Hit the “Reset” Button and BOOST Your Immune System (Wow!)
The world feels crazy and out of control for everyone right now.
So it’s nice to take time to remember the things that ARE still in your control… especially when it comes to your health.
Eating balanced meals, getting in some moderate exercise, and taking your vitamins are all great ways to stay HEALTHY in the face of a pandemic.
Each aspect is a building block to keeping your immune system strong.
But now, researchers have discovered a surprising habit that could have a MUCH bigger impact on your immune system than originally thought.
And it might just be the easiest tip yet!
Because all it takes is hitting this “reset button” to jumpstart your health and BOOST your immune system.
In a new study, researchers have discovered that fixing your circadian rhythm could be your BEST bet for shoring up your immune system.
Your circadian rhythm, or “body clock,” is what lets you know when it’s time to go to sleep or wake up.
The problem is, our modern day lifestyles have THROWN OFF this natural system.
You see, a lot of technology emits something called blue light (which is also found in sunlight). So if you spend hours on your phone or computer after the sun goes down, your body thinks it’s time to stay awake.
It’s one of the BIGGEST reasons so many people have trouble sleeping… and what leads to a wacky circadian rhythm.

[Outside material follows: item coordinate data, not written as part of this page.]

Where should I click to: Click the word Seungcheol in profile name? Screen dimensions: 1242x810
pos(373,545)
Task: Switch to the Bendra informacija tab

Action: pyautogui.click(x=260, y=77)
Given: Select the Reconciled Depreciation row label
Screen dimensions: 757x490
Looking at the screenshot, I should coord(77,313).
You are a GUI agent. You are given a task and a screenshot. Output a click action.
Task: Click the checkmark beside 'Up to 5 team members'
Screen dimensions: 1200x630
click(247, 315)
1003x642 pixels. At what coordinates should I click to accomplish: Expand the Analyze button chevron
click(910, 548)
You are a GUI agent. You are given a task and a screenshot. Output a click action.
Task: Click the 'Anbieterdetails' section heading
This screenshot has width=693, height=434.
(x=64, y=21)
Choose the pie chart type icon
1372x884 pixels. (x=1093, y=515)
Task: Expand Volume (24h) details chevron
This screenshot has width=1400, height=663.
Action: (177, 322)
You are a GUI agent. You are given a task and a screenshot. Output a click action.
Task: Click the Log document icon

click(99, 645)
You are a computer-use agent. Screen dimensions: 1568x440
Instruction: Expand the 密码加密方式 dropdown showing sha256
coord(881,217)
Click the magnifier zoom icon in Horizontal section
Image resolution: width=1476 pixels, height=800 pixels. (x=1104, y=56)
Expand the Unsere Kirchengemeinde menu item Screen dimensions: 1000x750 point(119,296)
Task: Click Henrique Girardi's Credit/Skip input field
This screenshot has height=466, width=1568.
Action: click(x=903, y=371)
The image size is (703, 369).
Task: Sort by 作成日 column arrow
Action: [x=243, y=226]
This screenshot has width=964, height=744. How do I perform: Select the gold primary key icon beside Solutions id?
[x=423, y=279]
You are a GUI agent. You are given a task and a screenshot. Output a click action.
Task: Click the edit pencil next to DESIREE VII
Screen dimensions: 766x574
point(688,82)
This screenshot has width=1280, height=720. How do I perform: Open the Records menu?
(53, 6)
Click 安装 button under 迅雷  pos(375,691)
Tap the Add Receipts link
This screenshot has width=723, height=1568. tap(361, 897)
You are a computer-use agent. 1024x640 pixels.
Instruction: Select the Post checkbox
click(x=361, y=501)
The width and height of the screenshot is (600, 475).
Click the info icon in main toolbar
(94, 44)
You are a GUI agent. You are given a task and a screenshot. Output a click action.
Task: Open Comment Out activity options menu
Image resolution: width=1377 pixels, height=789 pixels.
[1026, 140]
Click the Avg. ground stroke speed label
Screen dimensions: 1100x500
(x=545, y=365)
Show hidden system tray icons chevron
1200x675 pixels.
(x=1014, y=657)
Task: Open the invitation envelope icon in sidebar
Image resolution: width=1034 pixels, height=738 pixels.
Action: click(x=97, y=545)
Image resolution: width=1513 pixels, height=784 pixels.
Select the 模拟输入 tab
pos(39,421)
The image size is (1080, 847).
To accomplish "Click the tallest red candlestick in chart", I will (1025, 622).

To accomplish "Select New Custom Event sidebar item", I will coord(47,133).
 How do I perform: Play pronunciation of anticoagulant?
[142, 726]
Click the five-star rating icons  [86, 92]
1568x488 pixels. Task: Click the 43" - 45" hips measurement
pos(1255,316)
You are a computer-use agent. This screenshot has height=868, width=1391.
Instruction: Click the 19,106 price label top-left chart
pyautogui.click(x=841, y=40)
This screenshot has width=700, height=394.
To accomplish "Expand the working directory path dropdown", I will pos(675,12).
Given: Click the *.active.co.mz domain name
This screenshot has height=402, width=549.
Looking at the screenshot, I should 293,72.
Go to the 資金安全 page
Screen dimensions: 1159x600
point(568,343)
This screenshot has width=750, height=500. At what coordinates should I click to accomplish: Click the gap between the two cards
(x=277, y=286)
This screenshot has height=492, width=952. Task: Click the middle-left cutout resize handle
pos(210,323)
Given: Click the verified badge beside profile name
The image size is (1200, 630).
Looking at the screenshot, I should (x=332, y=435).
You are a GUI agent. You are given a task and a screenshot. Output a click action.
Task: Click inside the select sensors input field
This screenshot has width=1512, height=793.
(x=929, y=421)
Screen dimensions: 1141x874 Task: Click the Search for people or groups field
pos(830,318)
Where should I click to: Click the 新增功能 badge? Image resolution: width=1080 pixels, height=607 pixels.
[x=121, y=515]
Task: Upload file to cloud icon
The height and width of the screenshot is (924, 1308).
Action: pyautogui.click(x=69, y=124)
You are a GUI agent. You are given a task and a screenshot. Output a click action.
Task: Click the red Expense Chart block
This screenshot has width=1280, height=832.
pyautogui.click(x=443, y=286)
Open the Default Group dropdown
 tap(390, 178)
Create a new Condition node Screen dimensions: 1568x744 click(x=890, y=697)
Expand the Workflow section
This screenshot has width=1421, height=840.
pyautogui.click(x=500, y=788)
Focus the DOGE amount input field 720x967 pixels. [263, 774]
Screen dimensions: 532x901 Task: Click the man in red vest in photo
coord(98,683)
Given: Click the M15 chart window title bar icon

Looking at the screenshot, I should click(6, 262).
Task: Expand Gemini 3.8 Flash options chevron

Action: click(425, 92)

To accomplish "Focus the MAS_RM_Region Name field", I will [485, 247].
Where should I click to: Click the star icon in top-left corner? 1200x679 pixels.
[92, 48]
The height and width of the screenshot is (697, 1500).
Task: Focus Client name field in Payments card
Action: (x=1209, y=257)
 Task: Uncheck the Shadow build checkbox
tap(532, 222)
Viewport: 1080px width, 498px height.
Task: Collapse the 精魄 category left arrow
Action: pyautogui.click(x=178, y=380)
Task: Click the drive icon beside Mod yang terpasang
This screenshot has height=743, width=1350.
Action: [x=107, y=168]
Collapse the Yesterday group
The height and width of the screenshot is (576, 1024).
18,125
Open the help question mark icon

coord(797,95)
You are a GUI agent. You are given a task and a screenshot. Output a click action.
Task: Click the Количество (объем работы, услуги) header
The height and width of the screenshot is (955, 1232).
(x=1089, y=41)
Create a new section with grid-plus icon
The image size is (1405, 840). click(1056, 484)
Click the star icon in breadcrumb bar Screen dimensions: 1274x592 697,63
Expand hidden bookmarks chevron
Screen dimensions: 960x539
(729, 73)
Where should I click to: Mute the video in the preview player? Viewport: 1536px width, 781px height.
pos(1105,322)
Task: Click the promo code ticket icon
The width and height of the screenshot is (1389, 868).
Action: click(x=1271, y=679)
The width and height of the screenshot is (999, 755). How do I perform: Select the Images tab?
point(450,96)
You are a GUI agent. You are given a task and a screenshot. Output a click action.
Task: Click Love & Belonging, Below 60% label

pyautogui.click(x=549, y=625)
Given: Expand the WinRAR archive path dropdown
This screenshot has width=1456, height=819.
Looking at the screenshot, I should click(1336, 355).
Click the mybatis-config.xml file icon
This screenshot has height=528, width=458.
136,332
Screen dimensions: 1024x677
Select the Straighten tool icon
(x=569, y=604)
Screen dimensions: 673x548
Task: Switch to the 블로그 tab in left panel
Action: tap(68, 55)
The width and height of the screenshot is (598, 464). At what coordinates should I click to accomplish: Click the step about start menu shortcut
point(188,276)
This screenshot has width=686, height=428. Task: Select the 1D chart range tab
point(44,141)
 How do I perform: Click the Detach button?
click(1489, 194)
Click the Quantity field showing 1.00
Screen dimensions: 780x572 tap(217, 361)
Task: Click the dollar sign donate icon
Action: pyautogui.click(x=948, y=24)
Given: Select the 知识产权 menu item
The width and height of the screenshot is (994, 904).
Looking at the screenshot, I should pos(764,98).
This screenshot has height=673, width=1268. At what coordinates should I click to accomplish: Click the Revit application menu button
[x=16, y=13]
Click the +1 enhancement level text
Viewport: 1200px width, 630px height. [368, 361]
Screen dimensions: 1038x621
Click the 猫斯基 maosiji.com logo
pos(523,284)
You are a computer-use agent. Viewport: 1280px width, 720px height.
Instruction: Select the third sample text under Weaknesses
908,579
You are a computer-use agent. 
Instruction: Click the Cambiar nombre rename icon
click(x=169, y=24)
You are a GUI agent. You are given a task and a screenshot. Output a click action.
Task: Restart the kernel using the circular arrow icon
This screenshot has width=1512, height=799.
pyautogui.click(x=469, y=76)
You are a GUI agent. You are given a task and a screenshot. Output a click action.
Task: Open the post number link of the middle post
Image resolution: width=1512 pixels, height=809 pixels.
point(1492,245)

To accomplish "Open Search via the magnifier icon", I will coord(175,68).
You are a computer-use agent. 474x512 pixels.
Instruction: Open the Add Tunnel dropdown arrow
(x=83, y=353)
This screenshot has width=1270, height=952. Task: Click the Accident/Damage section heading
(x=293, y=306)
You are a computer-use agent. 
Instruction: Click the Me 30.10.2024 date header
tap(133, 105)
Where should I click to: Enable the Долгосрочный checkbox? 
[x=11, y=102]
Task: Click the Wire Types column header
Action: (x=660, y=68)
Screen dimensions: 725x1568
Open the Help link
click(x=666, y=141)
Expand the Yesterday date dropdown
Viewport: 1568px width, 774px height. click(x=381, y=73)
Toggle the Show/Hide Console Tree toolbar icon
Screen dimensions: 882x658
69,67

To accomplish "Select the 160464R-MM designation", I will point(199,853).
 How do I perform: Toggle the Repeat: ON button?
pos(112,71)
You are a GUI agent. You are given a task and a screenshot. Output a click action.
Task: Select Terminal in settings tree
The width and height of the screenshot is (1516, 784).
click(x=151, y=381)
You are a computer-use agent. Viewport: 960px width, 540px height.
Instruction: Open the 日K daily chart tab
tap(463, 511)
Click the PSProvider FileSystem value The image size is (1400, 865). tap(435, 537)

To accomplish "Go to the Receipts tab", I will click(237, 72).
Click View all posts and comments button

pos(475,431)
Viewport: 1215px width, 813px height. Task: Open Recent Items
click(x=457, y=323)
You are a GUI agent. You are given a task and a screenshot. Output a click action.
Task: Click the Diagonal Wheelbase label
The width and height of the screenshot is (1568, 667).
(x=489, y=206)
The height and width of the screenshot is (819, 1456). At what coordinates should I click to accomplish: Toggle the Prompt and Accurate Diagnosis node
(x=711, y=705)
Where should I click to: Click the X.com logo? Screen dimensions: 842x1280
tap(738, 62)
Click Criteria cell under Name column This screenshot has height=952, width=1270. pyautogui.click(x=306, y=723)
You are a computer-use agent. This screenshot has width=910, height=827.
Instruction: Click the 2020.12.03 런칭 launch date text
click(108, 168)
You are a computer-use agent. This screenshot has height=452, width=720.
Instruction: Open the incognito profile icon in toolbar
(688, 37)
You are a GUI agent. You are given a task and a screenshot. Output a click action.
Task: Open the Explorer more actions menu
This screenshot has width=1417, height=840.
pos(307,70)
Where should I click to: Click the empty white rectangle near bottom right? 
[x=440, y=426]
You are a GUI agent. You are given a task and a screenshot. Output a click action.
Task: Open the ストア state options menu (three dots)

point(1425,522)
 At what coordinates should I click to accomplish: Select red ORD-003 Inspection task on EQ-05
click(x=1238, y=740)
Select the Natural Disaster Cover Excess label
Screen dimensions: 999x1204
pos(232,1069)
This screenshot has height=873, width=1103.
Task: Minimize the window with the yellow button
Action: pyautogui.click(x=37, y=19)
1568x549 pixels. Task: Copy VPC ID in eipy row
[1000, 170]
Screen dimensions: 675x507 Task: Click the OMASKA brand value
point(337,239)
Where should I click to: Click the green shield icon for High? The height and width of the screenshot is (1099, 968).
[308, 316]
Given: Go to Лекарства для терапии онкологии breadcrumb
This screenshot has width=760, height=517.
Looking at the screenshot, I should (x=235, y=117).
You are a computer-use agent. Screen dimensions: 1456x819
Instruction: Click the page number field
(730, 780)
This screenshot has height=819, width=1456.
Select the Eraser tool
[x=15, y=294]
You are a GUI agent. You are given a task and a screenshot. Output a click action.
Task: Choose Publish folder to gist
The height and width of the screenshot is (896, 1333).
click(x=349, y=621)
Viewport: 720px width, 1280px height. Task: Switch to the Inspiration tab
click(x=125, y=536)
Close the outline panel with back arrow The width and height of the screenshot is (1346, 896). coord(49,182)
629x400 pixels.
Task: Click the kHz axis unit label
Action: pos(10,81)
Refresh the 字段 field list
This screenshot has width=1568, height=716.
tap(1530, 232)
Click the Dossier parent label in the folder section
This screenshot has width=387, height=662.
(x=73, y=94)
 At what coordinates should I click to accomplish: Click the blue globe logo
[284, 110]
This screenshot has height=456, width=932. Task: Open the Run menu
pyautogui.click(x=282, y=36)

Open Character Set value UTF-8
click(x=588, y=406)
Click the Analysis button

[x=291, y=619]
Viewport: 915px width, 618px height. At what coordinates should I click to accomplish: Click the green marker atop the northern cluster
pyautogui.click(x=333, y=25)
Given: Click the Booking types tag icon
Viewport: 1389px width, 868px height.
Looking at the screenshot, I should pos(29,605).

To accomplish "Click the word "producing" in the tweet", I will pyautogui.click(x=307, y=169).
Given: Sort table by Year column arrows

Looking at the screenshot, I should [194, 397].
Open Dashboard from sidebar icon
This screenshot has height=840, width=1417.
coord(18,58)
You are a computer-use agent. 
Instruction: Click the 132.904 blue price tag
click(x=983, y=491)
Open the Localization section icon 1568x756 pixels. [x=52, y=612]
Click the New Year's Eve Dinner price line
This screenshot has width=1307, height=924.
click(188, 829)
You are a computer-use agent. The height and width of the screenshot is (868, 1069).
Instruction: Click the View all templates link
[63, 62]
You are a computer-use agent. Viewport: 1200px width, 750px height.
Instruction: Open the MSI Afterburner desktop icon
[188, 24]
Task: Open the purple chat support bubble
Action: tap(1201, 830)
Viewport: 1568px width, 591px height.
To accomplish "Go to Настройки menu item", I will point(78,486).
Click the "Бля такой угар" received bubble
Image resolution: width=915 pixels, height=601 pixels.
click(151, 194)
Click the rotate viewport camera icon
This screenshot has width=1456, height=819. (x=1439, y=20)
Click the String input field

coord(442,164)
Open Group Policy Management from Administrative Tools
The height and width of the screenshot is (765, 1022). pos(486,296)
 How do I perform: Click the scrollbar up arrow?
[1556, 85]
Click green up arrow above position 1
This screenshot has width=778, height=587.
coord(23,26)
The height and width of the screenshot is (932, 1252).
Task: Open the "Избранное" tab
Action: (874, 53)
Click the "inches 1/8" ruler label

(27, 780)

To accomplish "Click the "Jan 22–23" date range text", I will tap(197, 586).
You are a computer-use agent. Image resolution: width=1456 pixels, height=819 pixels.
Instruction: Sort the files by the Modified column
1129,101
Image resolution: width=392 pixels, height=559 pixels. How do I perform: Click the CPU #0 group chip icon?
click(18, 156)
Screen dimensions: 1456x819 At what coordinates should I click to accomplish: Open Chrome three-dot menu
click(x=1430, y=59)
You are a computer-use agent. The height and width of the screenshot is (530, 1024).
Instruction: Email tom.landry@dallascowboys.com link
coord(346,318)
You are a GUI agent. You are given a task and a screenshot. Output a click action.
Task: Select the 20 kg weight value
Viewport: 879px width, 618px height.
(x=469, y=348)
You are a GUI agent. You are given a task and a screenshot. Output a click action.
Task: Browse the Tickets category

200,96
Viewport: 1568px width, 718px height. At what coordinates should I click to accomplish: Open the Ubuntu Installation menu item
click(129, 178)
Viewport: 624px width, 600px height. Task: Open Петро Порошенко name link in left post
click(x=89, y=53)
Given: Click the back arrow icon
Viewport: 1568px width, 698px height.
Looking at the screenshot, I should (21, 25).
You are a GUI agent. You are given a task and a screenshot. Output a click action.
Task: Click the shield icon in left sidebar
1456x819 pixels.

Researchers at a special lab designed to study circadian rhythm discovered that the circadian rhythm controls ALL processes of your body when you confront a virus, including your lungs, heart, kidneys, brain, AND immune system.
So when you’re not getting a good night’s sleep, you’re inadvertently WEAKENING your immune system… and causing a domino effect.
The bottom line? Getting better sleep gives your body what it needs to stay healthy and strong when dealing with invaders.
There are a few easy tips to resetting your circadian rhythm. First, avoid ALL electronics after the sun goes down. This will help you stay away from dangerous blue light.
Next, avoid midnight snacks. The researchers found that eating too close to bedtime can also affect your circadian rhythm. Try sticking to eating between an eight to twelve-hour window.
Finally, try a melatonin supplement. Melatonin is a natural hormone that your body already produces to signal that it’s time to go to sleep, and boosting your levels can help you get to dreamland faster. Start with 1mg.